Cass. Soc., 19 April 2023, 21-21.053 

An employee was dismissed for serious misconduct for having sent a letter denouncing the behavior of her line manager to the Board of Directors of the association that employed her. She referred to several facts which, according to her, had led to the deterioration of her working conditions, without expressly qualifying them as moral harassment. 

She applied to the French Conseil de prud’hommes to have the dismissal declared null and void, on the grounds that she had been subjected to and reported acts of moral harassment, in accordance with Articles L. 1152-2 and L. 1152-3 of the Labor Code, which prohibit, on pain of nullity, the dismissal of an employee for having been subjected to, refused to be subjected to, or reported or testified to repeated acts of moral harassment. 

The Court of Appeal granted his request; and the employer appealed to the Court of Cassation on the grounds that the High Court had since 2017 made the protection claimed conditional on the literal qualification of the acts of moral harassment by the employee himself, at the time of the denunciation (Soc, 13 September 2017, n°15-23.045), a decision reiterated on several occasions. 

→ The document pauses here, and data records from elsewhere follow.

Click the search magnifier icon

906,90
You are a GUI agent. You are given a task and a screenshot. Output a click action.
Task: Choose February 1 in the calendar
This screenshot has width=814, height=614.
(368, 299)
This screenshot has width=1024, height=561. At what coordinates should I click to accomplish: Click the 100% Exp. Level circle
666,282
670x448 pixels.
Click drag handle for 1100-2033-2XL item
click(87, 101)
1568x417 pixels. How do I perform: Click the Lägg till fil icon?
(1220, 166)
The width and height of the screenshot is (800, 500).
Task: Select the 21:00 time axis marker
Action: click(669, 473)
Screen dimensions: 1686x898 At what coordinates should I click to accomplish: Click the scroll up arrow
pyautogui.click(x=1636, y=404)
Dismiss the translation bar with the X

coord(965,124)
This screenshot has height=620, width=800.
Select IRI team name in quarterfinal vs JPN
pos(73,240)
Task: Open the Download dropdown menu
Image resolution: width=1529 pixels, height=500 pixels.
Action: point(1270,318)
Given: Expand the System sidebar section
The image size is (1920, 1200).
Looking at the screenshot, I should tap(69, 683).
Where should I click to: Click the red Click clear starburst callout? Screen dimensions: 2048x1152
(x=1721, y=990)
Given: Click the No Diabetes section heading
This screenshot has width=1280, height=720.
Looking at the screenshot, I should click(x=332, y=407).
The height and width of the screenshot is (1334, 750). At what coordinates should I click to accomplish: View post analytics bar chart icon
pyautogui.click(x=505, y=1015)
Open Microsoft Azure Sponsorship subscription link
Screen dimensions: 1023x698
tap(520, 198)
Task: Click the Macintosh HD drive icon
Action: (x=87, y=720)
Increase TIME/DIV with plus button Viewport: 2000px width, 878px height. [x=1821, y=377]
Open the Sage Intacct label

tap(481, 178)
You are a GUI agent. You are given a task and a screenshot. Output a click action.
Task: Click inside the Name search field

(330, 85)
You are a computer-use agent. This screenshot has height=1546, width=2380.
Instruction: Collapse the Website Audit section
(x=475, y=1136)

In a decision of 19 April 2023, the Court of Cassation reversed its case law, holding that “it is now appropriate to hold that an employee who reports acts of moral harassment cannot be dismissed on this ground, regardless of whether he or she did not describe the said acts as moral harassment at the time of reporting them, except in cases of bad faith, which can only result from the employee’s knowledge of the falsity of the acts he or she is reporting.” 

The High Court justified this new development of its case law, in the notice attached to the judgment, by aligning with its case law since 2017: 

  • First of all, it decided in 2020 that it was possible for the employer to invoke the bad faith of the employee denouncing facts of harassment before the judge when he had not done so in the letter of dismissal, in order to justify the sanction taken despite the legal protection (Soc, 16 September 2020, n°18-26.696). A question could therefore arise as to the equality of arms, given the requirement imposed on the employee, and the apparent “flexibility” granted to the employer. 
  • Furthermore, in 2022, it ruled that the dismissal of an employee dismissed for a reason related to the non-abusive exercise of his freedom of expression is null and void (Soc, 16 February 2022, n°19-17.871), which created a disparity with the regime applied to employees who had reported harassment in good faith, who were subject to an additional condition of exact qualification, which was no longer justified. 

However, the Court of Cassation qualified the scope of this decision of 19 April 2023, specifying that “this solution only applies if the employer could not legitimately be unaware, on reading the written document sent by the employee, which motivated his dismissal, that the latter was indeed reporting harassment“. It therefore entrusts the judges with the task of verifying the “obvious nature” of such a denunciation in the employee’s writing, which it did in the case before it. 
It seems that the mere fact that the employee had mentioned a deterioration in her state of health (an element contributing to the characterization of moral harassment) was sufficient for the High Court.